Folha de S. Paulo


A ficção da neutralidade e o poder moderador

"Não há mais bela ficção no direito constitucional do que a que imaginou Benjamin Constant com o seu Poder Moderador. O que a América do Sul precisa é um extenso Poder Moderador, um poder que exerça a função arbitral entre partidos intransigentes." Esta era a opinião de Joaquim Nabuco, em "Balmaceda" (1895), que tratava do Chile e, obliquamente, da crise brasileira de inícios da República. No Império, julgava, o imperador encarnava esse quarto poder, plainando acima das paixões partidárias e, por isso, capaz de dirigi-las para o bem do país.

A tese da necessidade de um poder moderador como estabilizador da ordem política para além da lógica partidária e da instabilidade produzida por sua ausência fez carreira no Brasil. Comparece em vários intérpretes da política desde os tempos de Nabuco.

O princípio reapareceu transfigurado no debate dos últimos anos. Com uma nuance: na ausência de quarto poder formal, recorreu-se ao terceiro. O Judiciário operaria como poder moralizador, capaz de dar linha ética aos partidos.

Essa ideia de um órgão infenso a interesses, regido por valores nobres, a começar pela justiça, grassou a ponto de elevar Joaquim Barbosa a super-herói nas capas de revista. Embora certo personalismo seja inescapável, o ideal passou de um rosto a outro –o da vez é o de Sergio Moro. E transcendeu pessoas para se encarnar em uma instituição: o Supremo Tribunal Federal.

Desde o julgamento do mensalão, graças à TV Justiça, o país vem conhecendo estratégias argumentativas e terminologia técnica que antes ignorava (quem não sabe o que é "decisão monocrática"?), assim como os maneirismos de cada ministro e a solenidade revestida por pomposa toga, capa que remete outra vez aos super-heróis.

No STF, falou-se aos quatro ventos impressos, televisivos, radiofônicos e virtuais, residiria a reserva moral da nação. Os juízes seriam os únicos habilitados para punir os "malfeitos"–eufemismo que invadiu o linguajar político querendo dizer tudo sem dizer nada. Alçou-se o Judiciário a paladino da luta nacional anticorrupção, investidura institucional do clamor das ruas.

A propalada neutralidade do poder independente foi, contudo, fazendo água ao longo da crise. Os juízes supremos decidem constrangidos por regras jurídicas, é verdade, mas também têm feito escolhas de natureza política, o que ficou patente no impeachment de presidente eleita pelo voto popular, sem que houvesse crime palpável. Politização da Justiça reiterada na deliberação acerca do destino do presidente do Senado.

Em vez de funcionar como a baliza neutra, o Supremo tem tomado partido, desnorteando os atores políticos e mesmo a parte da sociedade que o respaldava no papel de árbitro-mor.

As instituições fazem política, todas elas, assim como os indivíduos que as ocupam. Não existe poder infenso a interesses, valores e paixões. Como se viu no episódio Renan, a crença na Justiça cega é mera ingenuidade sociológica.

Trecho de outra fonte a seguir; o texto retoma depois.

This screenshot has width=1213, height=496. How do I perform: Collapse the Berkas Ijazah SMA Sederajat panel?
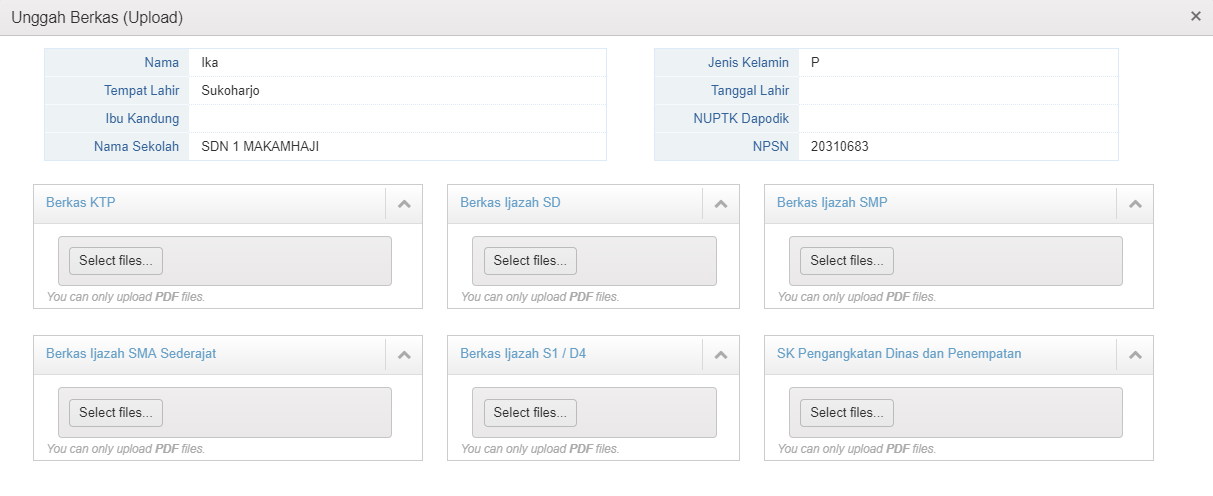[404, 354]
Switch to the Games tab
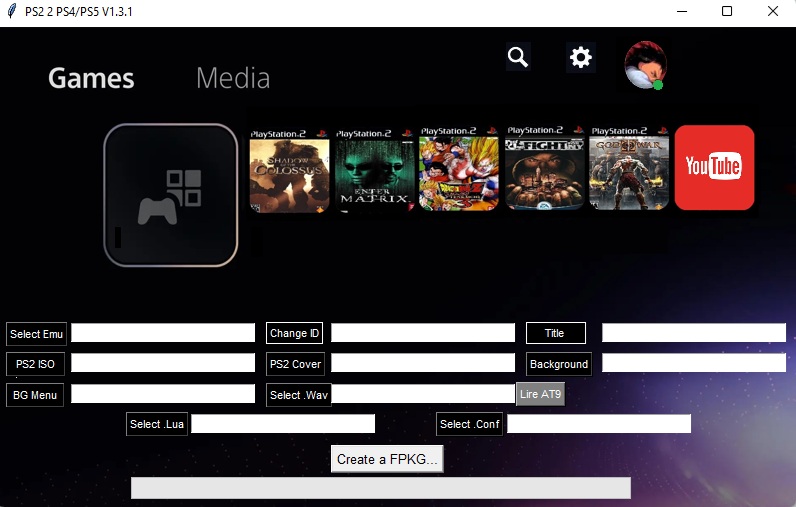The image size is (796, 507). (x=91, y=78)
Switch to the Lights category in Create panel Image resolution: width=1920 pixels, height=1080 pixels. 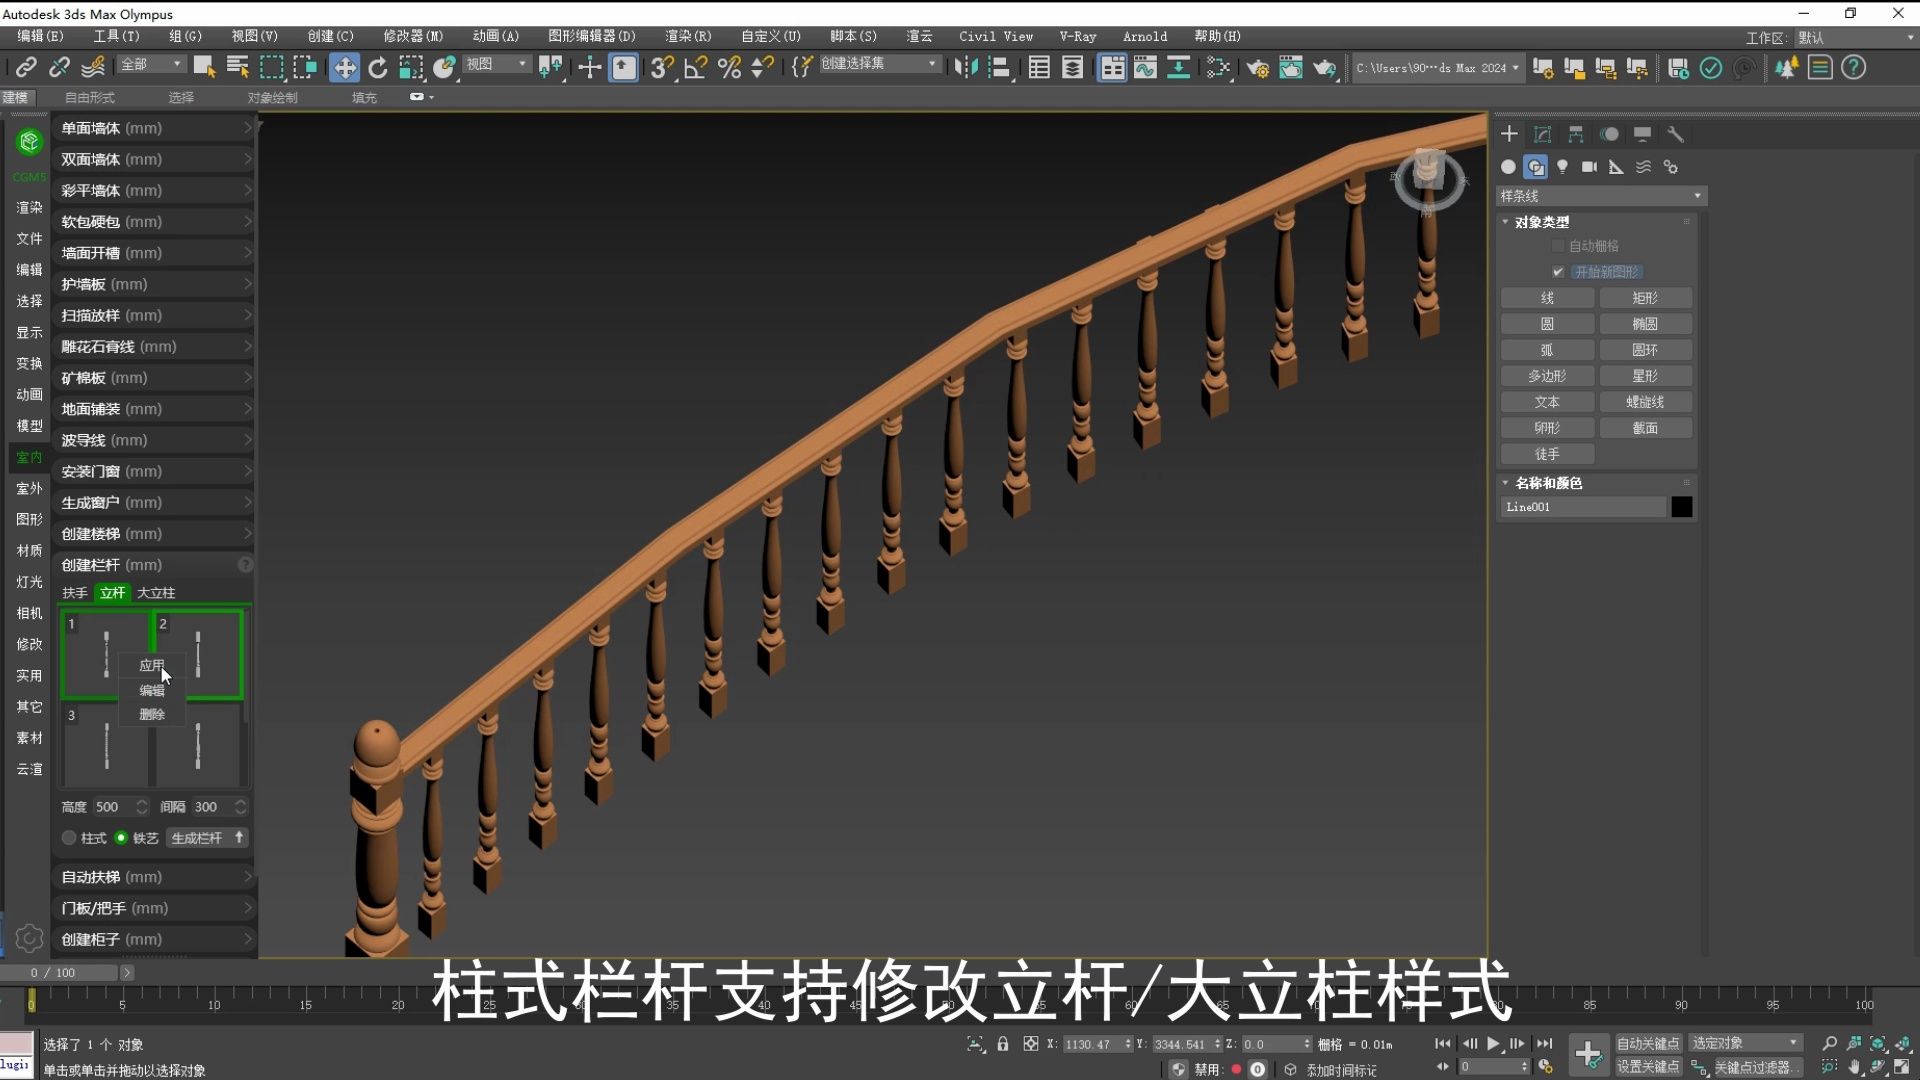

Nabuco atribuía ao poder moderador do Império a propriedade de aparar arengas entre partidos. Sua autonomia seria a maneira sábia de garantir a ordem política moderna contra caciques locais. Sem ele, o país seguiria o destino da América espanhola, empossando caudilhos.

Uma das funções do poder moderador no Império foi, de fato, arbitrar o jogo político. Falando disso no começo da República, Nabuco, então monarquista, esqueceu-se do que registrara como crítico do Império. Tratava-se de jogo baseado na exclusão, os partidos oficiais se resumiam a dois e a maioria da população vivia alheia ao voto e ao direito de candidatura.

E, se por sociedade moderna se supuser cidadania ampliada, a América espanhola, baseada em trabalho livre, se saía melhor que o reinado de d. Pedro, onde vigia a escravidão. O poder moderador, que não respondia ao voto, moderava uma briga de oligarcas. Serviria mal à democracia, em que todos –em princípio– participam em pé de igualdade.

Além do mais, nunca existiu poder acima dos partidos ou infenso a eles. Toda tentativa de entronizar um guardião moralizador, seja uma instituição, como o Supremo, seja um militar, como o inimigo de Nabuco, Floriano Peixoto, seja um juiz, como Sergio Moro, acaba por gerar apenas partidarização de outro tipo. A foto viral do magistrado com Aécio Neves bem o ilustra.

O episódio Renan avariou o que restava da imagem do Supremo como poder independente. O STF fez política. Sua isenção é um cristal partido.

Não passa, roubando a frase de Nabuco, de uma "bela ficção".